Limit \(\alpha \to 0\):

The smoothness penalty vanishes. The objective reduces to:

\[ \min_{\Lambda,\,\rho}\sum_i (\sigma_i^{\text{model}} - \sigma_i^{\text{mkt}})^2 + \gamma \sum_m (\sigma_m^{\text{swap,model}} - \sigma_m^{\text{swap,mkt}})^2 \]

This is the standard (unregularized) joint calibration. Each caplet volatility is matched as closely as possible (exact, if degrees of freedom permit), and the diagonal volatilities \(\lambda_{ii}\) can take any values. The volatility matrix may be jagged and sensitive to small changes in market data.

Limit \(\alpha \to \infty\):

The penalty forces \(\lambda_{ii} = \lambda_{i-1,i-1}\) for all \(i\), i.e., a constant diagonal: \(\lambda_{11} = \lambda_{22} = \cdots = \lambda_{nn} = \bar{\lambda}\).
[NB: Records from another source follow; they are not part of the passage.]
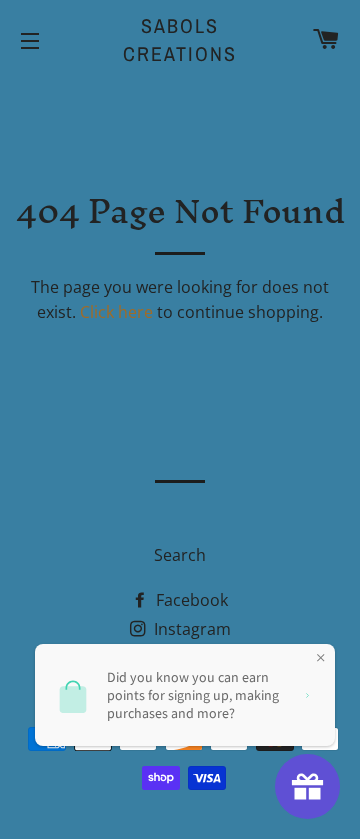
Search (180, 555)
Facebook (190, 600)
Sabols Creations (180, 39)
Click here (116, 312)
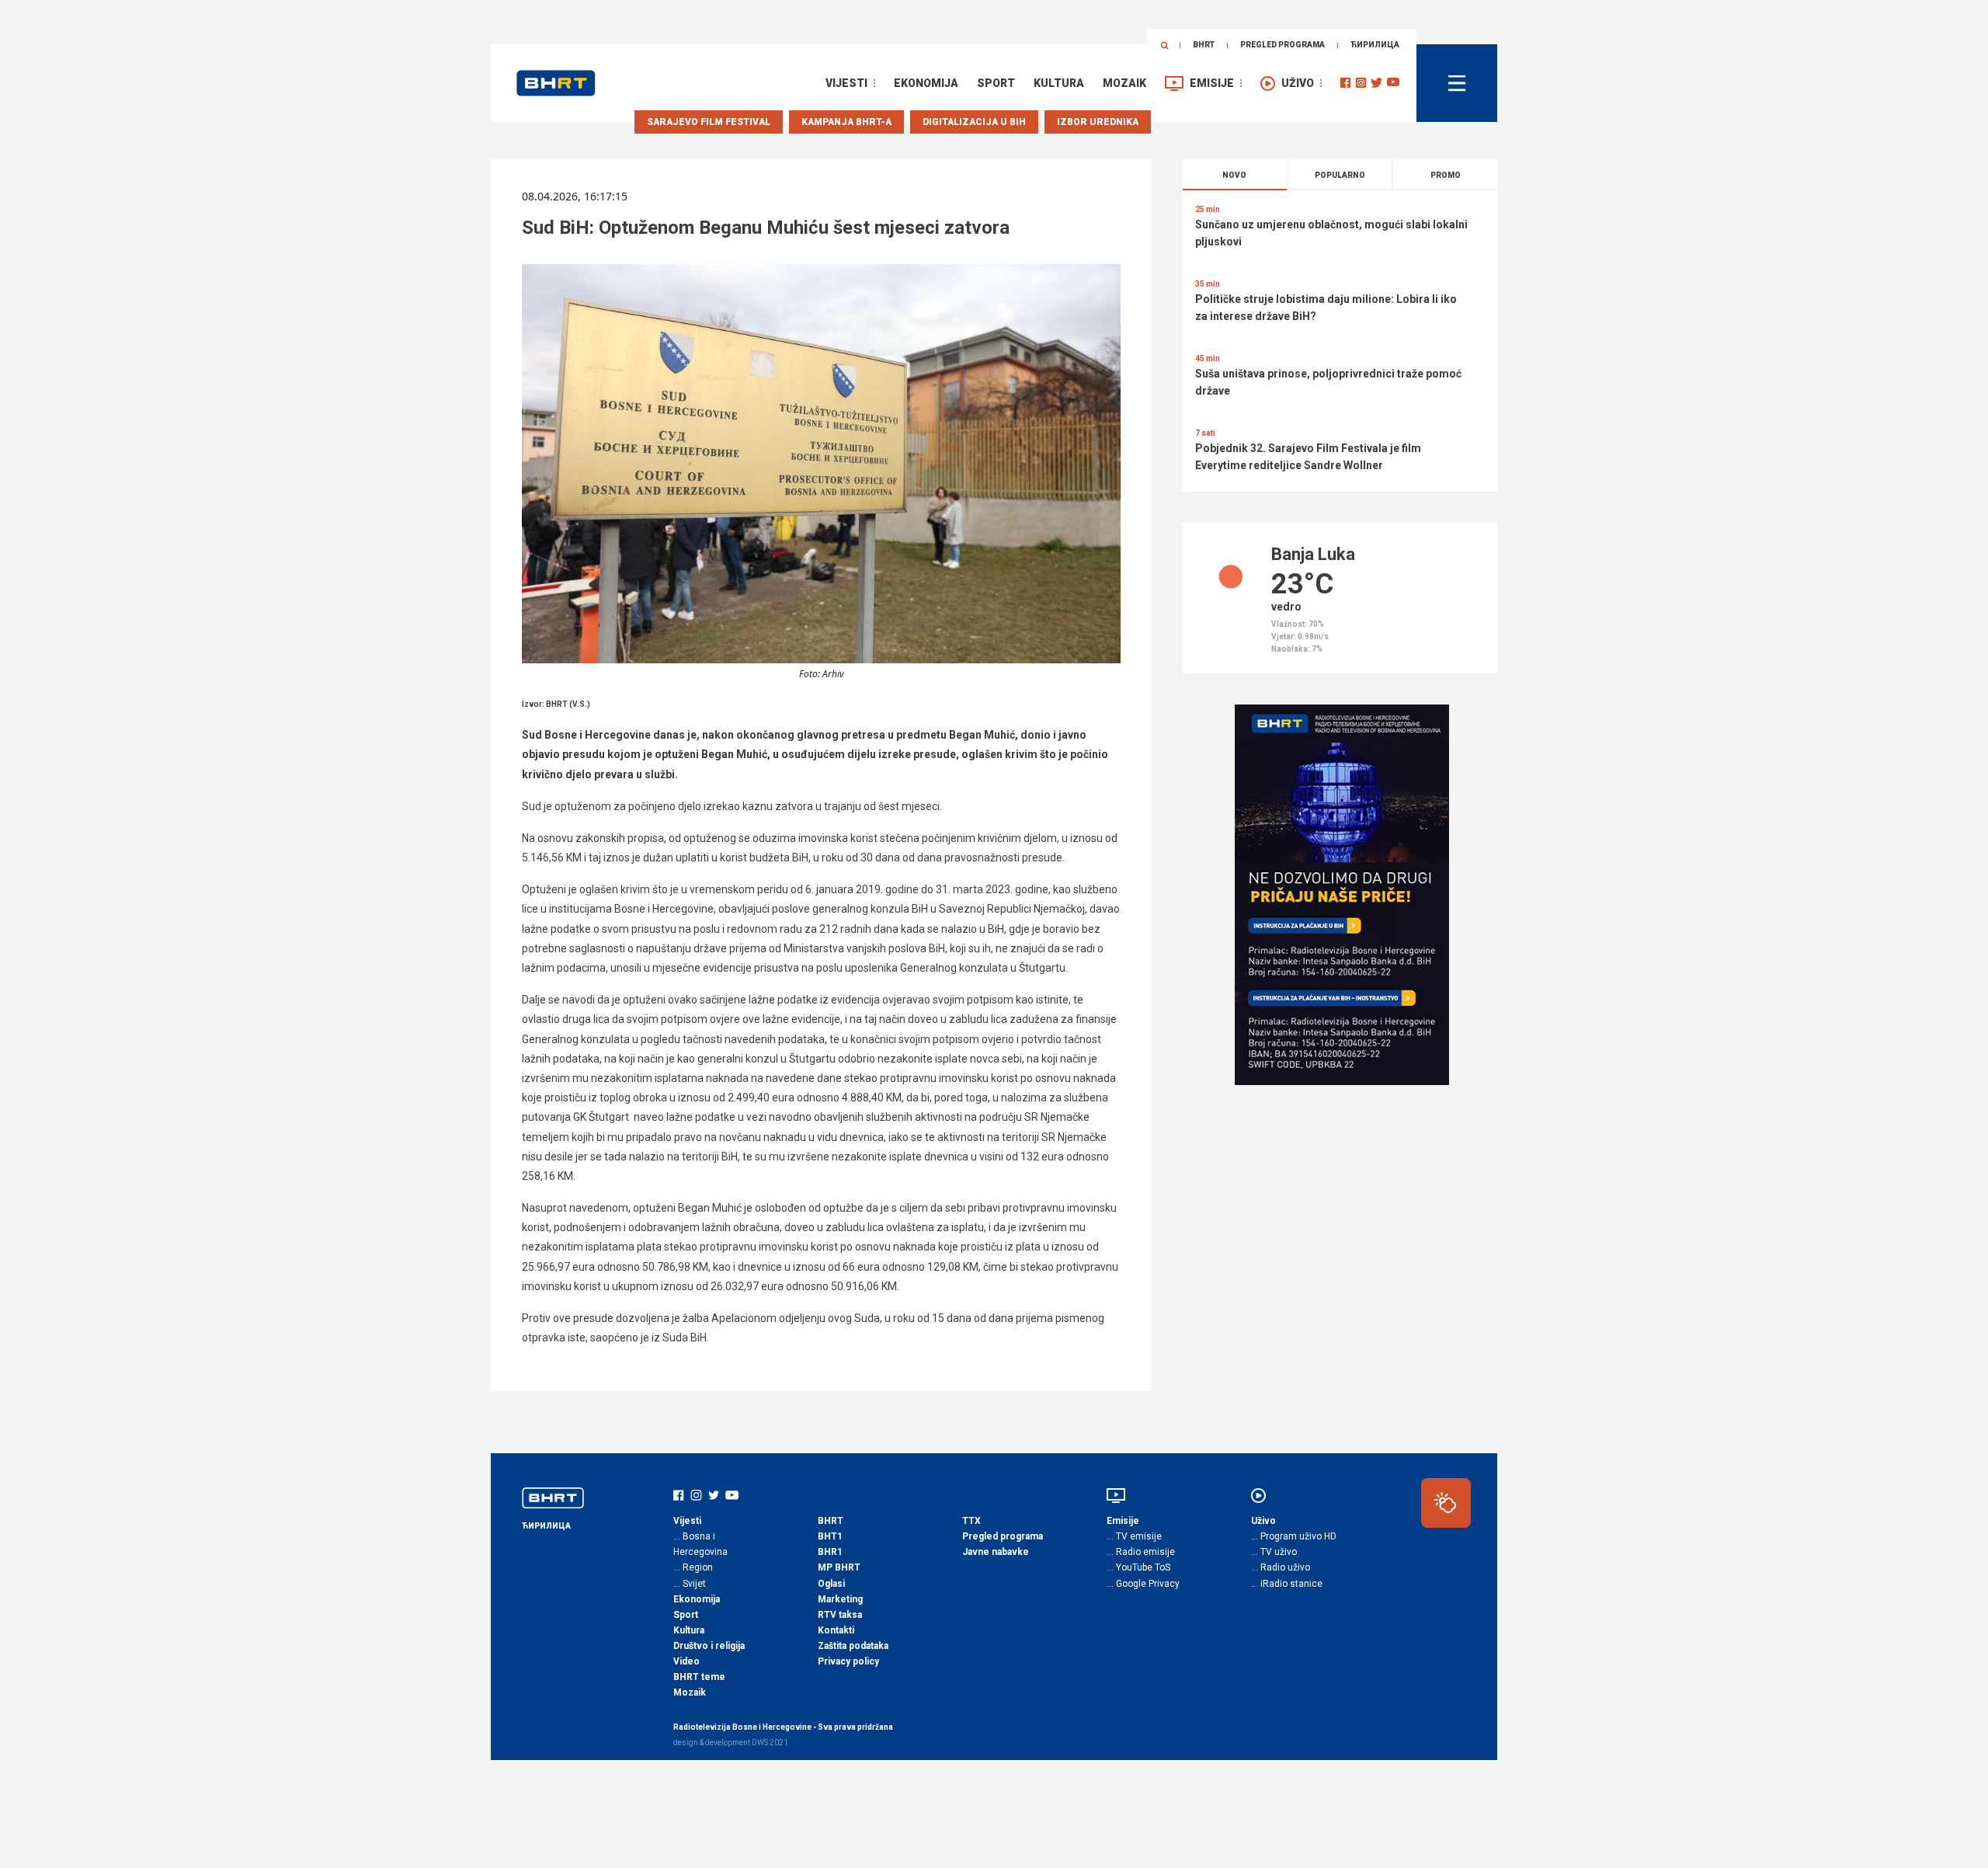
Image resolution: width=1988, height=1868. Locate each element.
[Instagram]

The single parameter \(\bar{\lambda}\) is chosen to best fit the caplet volatilities in a least-squares sense, resulting in \(\bar{\lambda} \approx \bar{v}\) (a weighted average of market caplet vols). Individual caplet vols cannot be matched unless they are all equal. The model collapses to a highly constrained version that is very smooth but fits the data poorly --- this is underfitting.

Practical choice of \(\alpha\): Increase \(\alpha\) from 0 until the caplet pricing errors are at the level of market bid-ask noise (typically 0.5--1 bp in vol). This gives the smoothest volatility matrix consistent with the data quality, avoiding both overfitting (oscillatory \(\Lambda\)) and underfitting (constant diagonal).